Выбрать главу

Перво-наперво, русские получили бы прекрасную возможность прочувствовать на себе неумолимо надвигающееся крепостное право („панщину“) в этническом измерении — как белорусские и украинские селяне, ставшие „быдлом“ для шляхтичей. Ситуация в Смоленском наместничестве 1611–1654 гг., которое стало „испытательным полигоном“ для Контрреформации, рассеивает иллюзии насчёт варшавской веротерпимости. Когда твоим барином является русский служилый феодал — это одно дело, когда какой-нибудь пан Тадеуш — совсем другое. Ясней картина перед глазами. А это повлекло бы бОльшую демократичность и „антифеодальность“ грядущего русского национализма. Славянофильство середины XIX в. тоже несло в себе демократический заряд, но, полагаю, после пары веков господства нерусских королей и нерусских феодалов будущие аксаковы и шевыревы модифицировали бы свою доктрину в более радикальном духе. Русские дворяне не превратились бы в самодовольных помещиков и крепостников, но обеднели бы и срослись с „земскими“ низами, став чем-то наподобие испанских идальго и тех же польских шляхтичей: лихими людьми с древней родословной и „имуществом“ в виде одной только сабли. Таким образом, наряду с „демократизацией“ освободительного движения шла бы параллельная аристократизация народа путём насыщения его такими вот „кадрами“ обезземеленных вольных дворян.

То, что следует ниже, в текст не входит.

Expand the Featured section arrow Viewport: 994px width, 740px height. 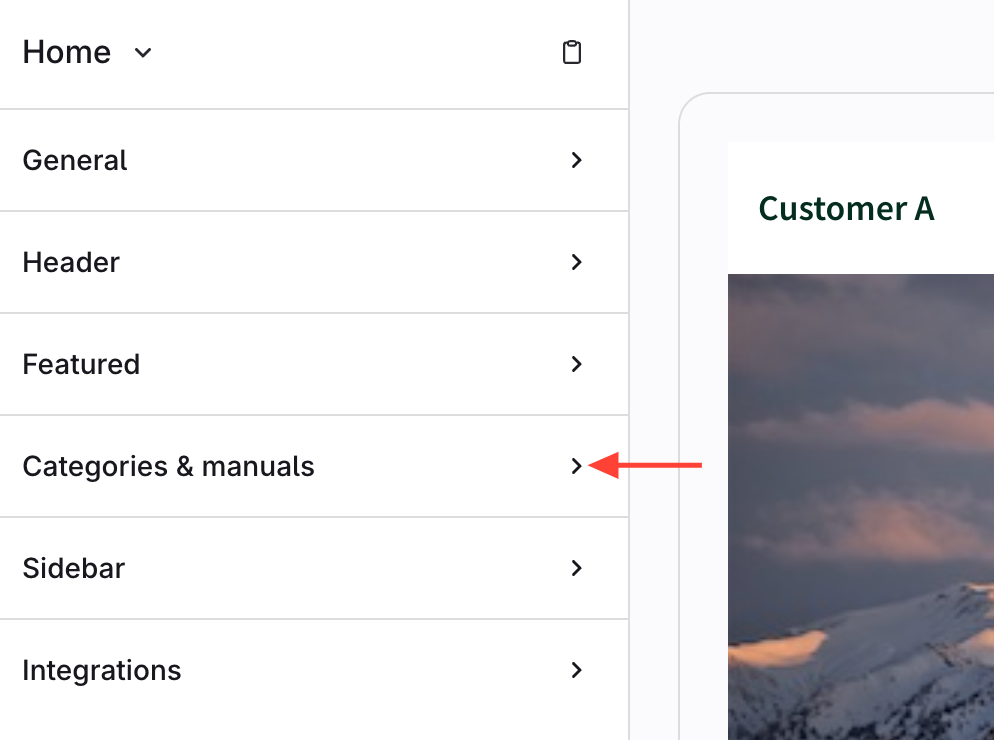[x=576, y=364]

Было бы неплохо, если бы заключённый между Владиславом Жигимонтовичем и русской „семибоярщиной“ договор февраля 1610 г. был бы оперативно нарушен польской стороной: в русской истории появился бы прецедент „общественного договора“, заключённого русской „землёй“ с иностранным монархом и им нарушенного. Соответственно, восстановление статус-кво между правителем и „народом“ (расширение которого за рамки аристократии неизбежно) стало бы всеобщей целью. Пример восстания поляков 1830 г. против польского короля Николая I не даст соврать. Заодно появился бы стимул к постижению московскими боярами конституционной „премудрости“. Авось какой-нибудь „любомудр“ из протестантских стран в пику папежникам и взялся бы за написание „Конституции государства Московского“ (писал же Жан-Жак Руссо конституцию для поляков). Сергеев и тот, при его немилосердном настрое к русской истории, умеренно хвалит „национально-освободительное движение“ 1610–1612 гг. за проблески „конституционного“ мышления. Но Второе Ополчение победило и стоявшие перед ним проблемы отпали. А тут представьте, что оно проиграло, и в историю вошёл не Земский Собор 1613-го, а созданный повстанцами „Совет Всея Земли“ — символ несбывшихся надежд.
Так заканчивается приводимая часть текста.